- _EXCERPT PROVIDED_
Once getting out to the breakwater and seeing the relative position of the Dry Salvages, we decided to skip them. It would be a lot of extra paddling to see a bunch of rocks. So we made a bee line for Thatcher's. Once we wete beyond the breakwater the conditions picked up a little. There was now some wave action to make life interesting.
Thatcher's has a nice ramp that is perfect for landing. It is designed so that it is easy to drag a kayak up onto shore. The island is also set up for camping and tourists. There is always personnel on the island to help out and make sure you sign the guest book. There are trials that can be explored, a museum, abundant bird life, and the towers.
The north tower, which is not now only a landmark and not an official coast guard lighthouse, was open when we were there. Getting to the top is a slog. The stairs wind up in the dark tower for seven or eight flights. Once at the top, we checked out the disappointing views from inside the light housing. It was hazy and the plexiglass made it worse. As we started down, BH discovered the door to the outer landing. The view from the landing made the climb worth it. Even with the haze and the fog you could see for miles.
After lunch I decided to swap boats with TM so I could try out his old school Cetus. I have always been intrigued by the Cetus since it appeared on the scene and gained immediate rock star status. TM's was equipped with plastic foot pegs that supposedly can be adjusted without climbing into the cockpit. The one side the worked was great. The other side came off the track and was a floppy mess.
I cannot say I was impressed by the Cetus. Admittedly I was paddling with only one foot peg, so it wasn't able to give a fully fair shake down. The kayak was stable and maneuverable for a big kayak - and it did feel big compared to the Q-boat. Like the Q-boat's back end the Cetus' back end releases pretty easily. Unlike the Q-boat, the Cetus felt more predictable. The best comparison I can make between the Q-boat and the Cetus is that the Q-boat is a Porsche and the Cetus is an Audi A6. The Cetus drives nice, but isn't quite as much fun.

- _WHAT IS REQUIRED_
Please list every trait that the final paragraph of the kayak trip account attributes to the Cetus.

- _INFORMATION PROVIDED_

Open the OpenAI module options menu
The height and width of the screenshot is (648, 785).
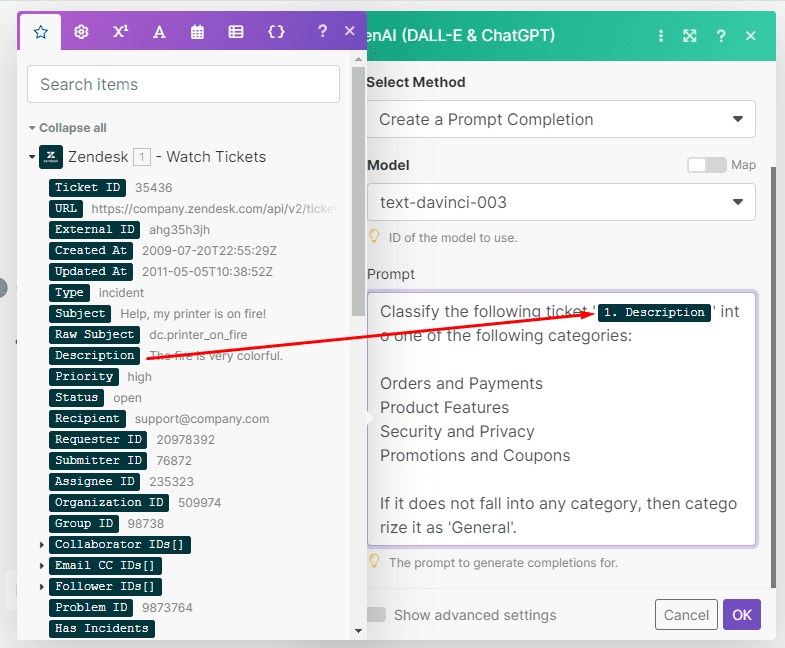[660, 36]
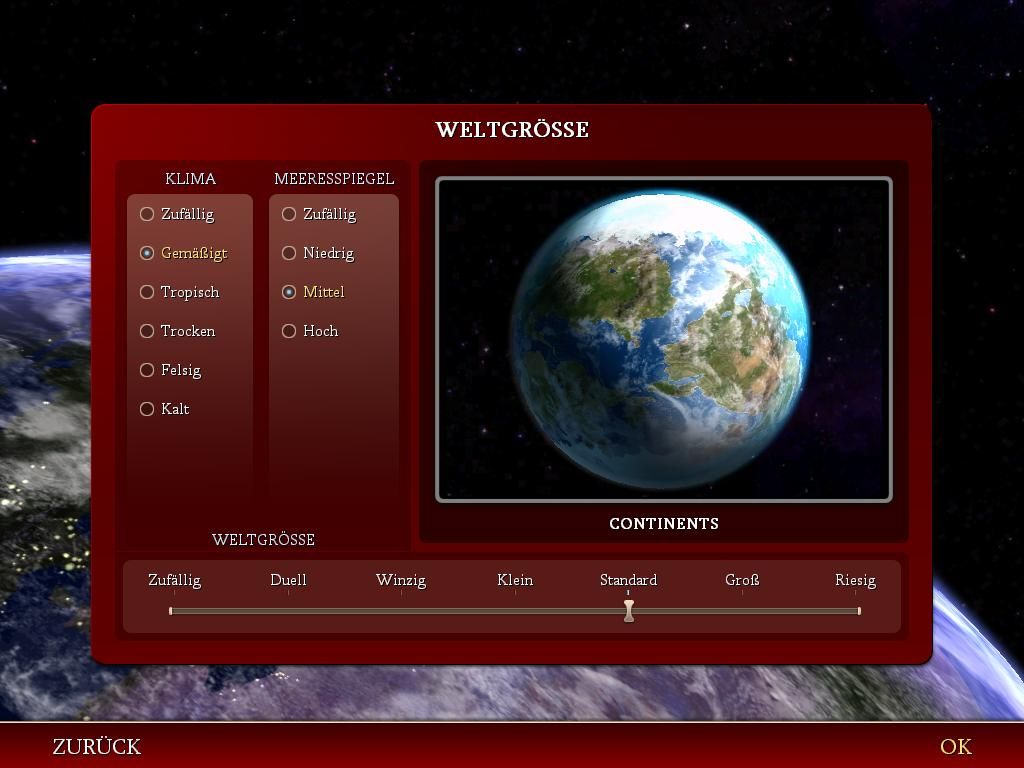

- _CORRECT RESPONSE_
- Stable
- Maneuverable for a big kayak
- Felt big compared to the Q-boat
- Its back end releases pretty easily
- Felt more predictable than the Q-boat
- Drives nice but isn't quite as much fun (compared to an Audi A6, where the Q-boat is a Porsche)